Departure from common sense
The paper departs from the usual tech-first framing by using tangible materials and physical models as proxies for environmental interventions during co-design, rather than starting with AR headsets or electronic displays. This lets participants manipulate spatial relationships and imagine environment changes at participant-specified locations and scales.
Actual novelty
The paper’s main novelty is a technology-agnostic catalogue of environment-based strategies co-designed with neurodivergent participants for dental visits. Rather than evaluating one room, system, or software prototype, it synthesizes a broader design space with five goals and strategies that can inform multiple implementation pathways.
Evidence
The evidence supports an exploratory qualitative contribution: 13 neurodivergent participants took part in in-depth co-design sessions, and the authors explicitly frame the output as a qualitative design space and illustrative strategies rather than a statistically generalized or clinically validated system.

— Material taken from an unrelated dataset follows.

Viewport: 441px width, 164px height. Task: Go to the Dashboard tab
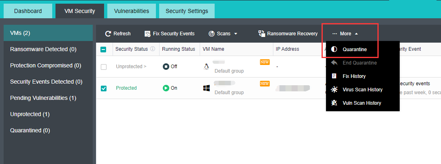click(28, 11)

The paper also states that the catalogue remains conceptual and untested in real clinical environments.
“ Instead, we derive a broader catalogue of environment-based strategies co-designed with neurodivergent individuals, articulating how factors such as sensory modulation, spatial framing, and repeated exposure can be combined in different ways”
actual novelty · Abstract/Introduction + Discussion framing of catalogue (within 008_share-on) · confidence 0.72
“ Using low-fidelity materials, physical models, and tangible sensory props, we invited participants to reconfigure the dental environment in ways that foregrounded their sensory experiences and exploratory ideas, rather than asking them to work through potentially overwhelming AR headsets, screens, or specific interface details”
departure from common sense · Method section 3.1 · confidence 0.77
“ A further limitation is that our design catalogue remains conceptual and untested in real clinical environment”
limitation · Limitations and Future Work section 7 · confidence 0.92
“ With 13 participants, this work is explicitly exploratory and does not aim for statistical generalization, but instead offers a qualitative design space and illustrative strategies for sensory-inclusive dental environments”
validation scope · Limitations and Future Work section 7 · confidence 0.88
Limits
Method limits
The study is explicitly exploratory and based on 13 participants, so it does not support statistical generalization. The co-design protocol may not transfer well to neurodivergent individuals with limited speech or higher support needs, and low-fidelity tangible materials may constrain the range of ideas elicited.
Deployment limits
The design catalogue is conceptual and has not yet been implemented or evaluated as an interactive environmental system in real dental clinics. Any deployment would need to account for clinical workflow, sensory safety, and the fact that the paper does not validate a specific technical implementation.
Boundary conditions
Findings are bounded to verbally fluent neurodivergent participants in co-design sessions and to early-stage exploration of dental environments. The approach is most applicable where designers need to elicit environment-based strategies before committing to a specific technology or clinic configuration.
Position in field
This work sits at the intersection of participatory design, accessibility, and interactive environments. Its field contribution is less about a finished system and more about expanding CHI’s design vocabulary for sensory-inclusive dental care through a co-designed, technology-agnostic environment strategy catalogue.